▶ [Exercise task]:
Copy out every line of the records below verbatim, leaving out the pictures.

○ ○ ○ ○ ○

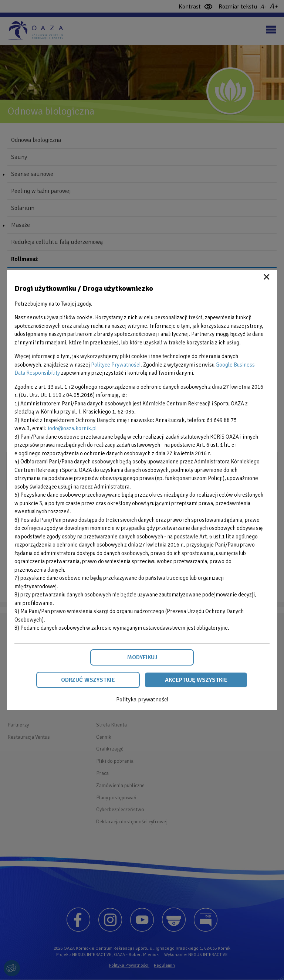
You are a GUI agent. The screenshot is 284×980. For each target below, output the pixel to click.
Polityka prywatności (142, 699)
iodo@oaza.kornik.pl (72, 428)
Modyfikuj (142, 657)
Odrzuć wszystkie (88, 680)
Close (266, 277)
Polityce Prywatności (116, 364)
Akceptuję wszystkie (196, 680)
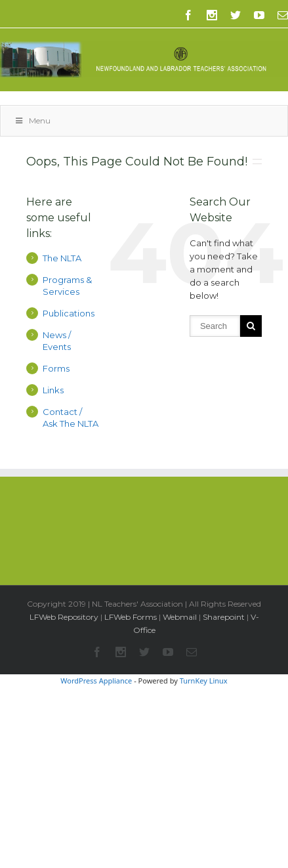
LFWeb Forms (131, 617)
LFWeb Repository (64, 617)
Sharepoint (224, 617)
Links (53, 390)
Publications (68, 313)
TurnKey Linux (203, 680)
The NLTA (62, 258)
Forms (56, 368)
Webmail (180, 617)
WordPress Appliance (96, 680)
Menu (32, 120)
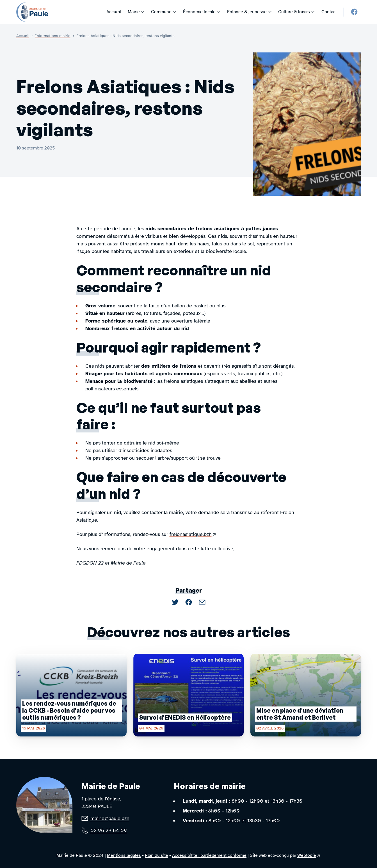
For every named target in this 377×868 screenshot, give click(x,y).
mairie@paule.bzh (110, 818)
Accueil (23, 36)
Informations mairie (53, 36)
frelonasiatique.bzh (193, 534)
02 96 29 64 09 (109, 830)
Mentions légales (124, 855)
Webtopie (309, 856)
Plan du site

○ ○ ○ ○ ○

▶ [Final result]:
You are a GUI agent. The screenshot is 284×980. For each target below, output the pixel to click.
Polityka prywatności (142, 699)
iodo@oaza.kornik.pl (72, 428)
Modyfikuj (142, 657)
Odrzuć wszystkie (88, 680)
Close (266, 277)
Polityce Prywatności (116, 364)
Akceptuję wszystkie (196, 680)
LFWeb Forms (131, 617)
LFWeb Repository (64, 617)
Sharepoint (224, 617)
Links (53, 390)
Publications (68, 313)
TurnKey Linux (203, 680)
The NLTA (62, 258)
Forms (56, 368)
Webmail (180, 617)
WordPress Appliance (96, 680)
Menu (32, 120)
For every named target in this 377×868 screenshot, give click(x,y).
mairie@paule.bzh (110, 818)
Accueil (23, 36)
Informations mairie (53, 36)
frelonasiatique.bzh (193, 534)
02 96 29 64 09 (109, 830)
Mentions légales (124, 855)
Webtopie (309, 856)
Plan du site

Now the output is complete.